Benefits of child money back policy
- Tax benefits
According to section 80C of the income tax act, you can claim deductions up to Rs. 1.5L on the premium paid towards your child money back plan. Additionally, even the maturity benefit remains tax exempted as per section 10(10D) of the income tax act.
– Delay survival benefits
You can earn a bonus on your survival benefit by delaying receiving it. This delay is permissible as long as you receive the bonus within the policy duration. If you delay receiving the benefit, the payable benefit will be increased by a factor that was agreed at the time of buying the policy. You can choose this option if you are planning a bigger expense towards the end of the policy, such as funding your child’s education. A lump sum amount at that time compounded by a bonus can prove handy.
– You can take a policy loan
If you need funds, it is also possible to take out a loan against your child money back plan. The value of your loan will be based on the surrender value of your policy, a portion of which will be available for you as a loan.
– Premium Waiver Benefit Rider
If the policyholder takes this rider along with the child money back plan, then all the future premiums will be waived off if he/she dies within the policy term. However, the policyholder’s age has to be between the age of 18 and 55 to be eligible for this rider.
– Surrender benefit
You can surrender the policy and receive a cash benefit, provided you have paid three full years’ premium.

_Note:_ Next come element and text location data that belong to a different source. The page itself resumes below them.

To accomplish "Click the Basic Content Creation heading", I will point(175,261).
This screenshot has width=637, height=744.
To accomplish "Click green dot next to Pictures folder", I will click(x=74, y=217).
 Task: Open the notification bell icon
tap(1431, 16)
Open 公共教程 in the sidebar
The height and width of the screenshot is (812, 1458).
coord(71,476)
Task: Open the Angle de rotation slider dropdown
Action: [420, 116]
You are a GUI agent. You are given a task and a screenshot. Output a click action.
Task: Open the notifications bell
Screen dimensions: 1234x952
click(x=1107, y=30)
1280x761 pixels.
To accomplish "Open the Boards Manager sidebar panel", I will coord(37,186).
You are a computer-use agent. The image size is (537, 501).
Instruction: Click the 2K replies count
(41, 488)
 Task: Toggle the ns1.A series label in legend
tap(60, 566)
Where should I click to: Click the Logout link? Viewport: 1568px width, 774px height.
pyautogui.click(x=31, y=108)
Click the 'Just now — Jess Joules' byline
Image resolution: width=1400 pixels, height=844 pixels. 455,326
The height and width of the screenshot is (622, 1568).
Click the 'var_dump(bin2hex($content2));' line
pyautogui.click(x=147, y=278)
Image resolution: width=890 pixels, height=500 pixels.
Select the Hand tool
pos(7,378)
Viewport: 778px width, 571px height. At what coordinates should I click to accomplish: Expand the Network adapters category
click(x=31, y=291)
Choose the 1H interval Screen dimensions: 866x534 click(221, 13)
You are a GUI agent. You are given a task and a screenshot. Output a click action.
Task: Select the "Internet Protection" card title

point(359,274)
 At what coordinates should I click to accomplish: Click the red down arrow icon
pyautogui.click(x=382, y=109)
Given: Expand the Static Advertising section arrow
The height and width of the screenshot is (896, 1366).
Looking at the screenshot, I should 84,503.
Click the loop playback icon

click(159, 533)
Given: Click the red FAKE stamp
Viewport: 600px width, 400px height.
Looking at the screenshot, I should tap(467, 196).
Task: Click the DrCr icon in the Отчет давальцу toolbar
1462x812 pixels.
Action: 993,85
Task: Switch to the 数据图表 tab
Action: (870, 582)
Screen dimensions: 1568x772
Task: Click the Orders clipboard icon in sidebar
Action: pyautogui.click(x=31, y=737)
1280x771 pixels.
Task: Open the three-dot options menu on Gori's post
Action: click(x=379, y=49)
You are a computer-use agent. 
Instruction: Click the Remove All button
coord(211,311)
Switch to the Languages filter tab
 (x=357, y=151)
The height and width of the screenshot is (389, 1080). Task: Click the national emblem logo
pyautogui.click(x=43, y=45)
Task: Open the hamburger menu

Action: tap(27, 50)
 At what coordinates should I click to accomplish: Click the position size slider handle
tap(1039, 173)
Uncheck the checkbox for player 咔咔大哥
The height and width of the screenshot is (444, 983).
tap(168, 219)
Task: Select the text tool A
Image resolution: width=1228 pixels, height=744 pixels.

If your child money back policy has lapsed due to some reason, you can receive it for up to 2 years from the date of the first unpaid premium. However, you would need to clear all the arrear payments to reinstate the policy.
As is with any insurance plus investment plan, a child money back plan is also a helpful instrument to secure your child’s future till they turn 25 years. Just like ULIP, you can get a life insurance cover and invest the remaining portion of your premium on other asset classes.
But before you invest in these policies, you need first to understand what is ULIP or a money back plan to make an informed decision.